The panel on “Subsea Cables: what are the true effects of more capacity in the region?” said growing demand for data in Latin America was leading to a new batch of subsea deployment in the region, with Brazil serving as the centre piece for connectivity.
Larry Schwartz, the CEO of Seaborn Networks, said Brazil’s location makes it an ideal hub for subsea cables. Currently, Seaborn’s Seabras-1 is one of a number of cables connecting Brazil that is being expanded or built.
“We all agree price erosion is a fact of life in this industry but across the board, we recognise this is the time for the next generation of cables connecting brazil to the US. Brazil is becoming an epicentre of communications globally. That’s in part because of its geography.”
Many of the cables across the east coast of the South American continent connect with the US, but there are also several cables in development that will link to Africa, including the South Atlantic Cables System (SACS), which is owned by Angola Cables, and the South Atlantic Inter Link, owned by Camtel and China Unicom.
Angola Cables is also developing MONET, along with Google and a number of other partners, that will run between Santos in Brazil, and Florida, USA.
Angola Cables CEO Antonio Nunes, who also sat on the panel, said: “We are developing several projects for Monet that will connect Latam and Brazil to the US, and we expect them to go live at the beginning of next year. They will link South America with north America, but also connect with routes through to Africa.”
Ian Clarke, the VP of global submarine systems for Ciena, warned that due to all of the cables currently in development, Brazil could soon reach saturation, which could have an impact on prices.

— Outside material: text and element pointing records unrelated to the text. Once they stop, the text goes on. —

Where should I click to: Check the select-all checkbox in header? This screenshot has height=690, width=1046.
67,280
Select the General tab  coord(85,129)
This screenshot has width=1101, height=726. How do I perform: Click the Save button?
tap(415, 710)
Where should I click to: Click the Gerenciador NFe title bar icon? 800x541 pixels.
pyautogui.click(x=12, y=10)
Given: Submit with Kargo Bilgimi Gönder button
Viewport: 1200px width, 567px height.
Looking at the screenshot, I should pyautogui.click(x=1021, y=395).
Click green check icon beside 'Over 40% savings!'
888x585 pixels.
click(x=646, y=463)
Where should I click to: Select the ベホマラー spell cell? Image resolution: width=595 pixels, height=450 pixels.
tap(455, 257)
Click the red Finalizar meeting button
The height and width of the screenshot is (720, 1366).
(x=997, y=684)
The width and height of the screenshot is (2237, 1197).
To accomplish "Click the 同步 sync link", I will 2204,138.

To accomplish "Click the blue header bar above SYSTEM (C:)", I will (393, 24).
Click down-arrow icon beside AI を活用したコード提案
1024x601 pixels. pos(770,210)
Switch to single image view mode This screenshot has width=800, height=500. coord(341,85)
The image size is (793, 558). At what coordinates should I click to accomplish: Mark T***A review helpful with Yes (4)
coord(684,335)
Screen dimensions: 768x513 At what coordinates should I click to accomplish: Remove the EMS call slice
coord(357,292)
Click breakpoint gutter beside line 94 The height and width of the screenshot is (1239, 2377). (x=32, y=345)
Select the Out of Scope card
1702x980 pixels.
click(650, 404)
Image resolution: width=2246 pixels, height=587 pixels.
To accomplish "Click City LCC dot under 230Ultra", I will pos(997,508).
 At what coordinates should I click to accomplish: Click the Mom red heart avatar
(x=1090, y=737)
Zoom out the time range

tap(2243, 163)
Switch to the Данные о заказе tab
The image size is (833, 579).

“We’ve got the cables coming into the region now, so the next step will be getting the resilience into the infrastructure, getting them into the data centre,” Clarke explained. “There’s a lot of cables coming into Brazil and it is getting near to saturation.”
TI Sparkle’s CEO for the Americas Laurie Bowen admitted this could be the case, but said increasing demand for internet services in the Latin America region, and demand for OTT connectivity as well, meant there is a balance to be struck.
“When we have more competition, prices are impacted,” Bowen added. “So more competition will help bring prices down, but there is a balance between the competitive side of it and getting a return on all the major investments being made in the region. We expect some impact because of saturation, but because of increasing demand, we expect the region will still play a big role.”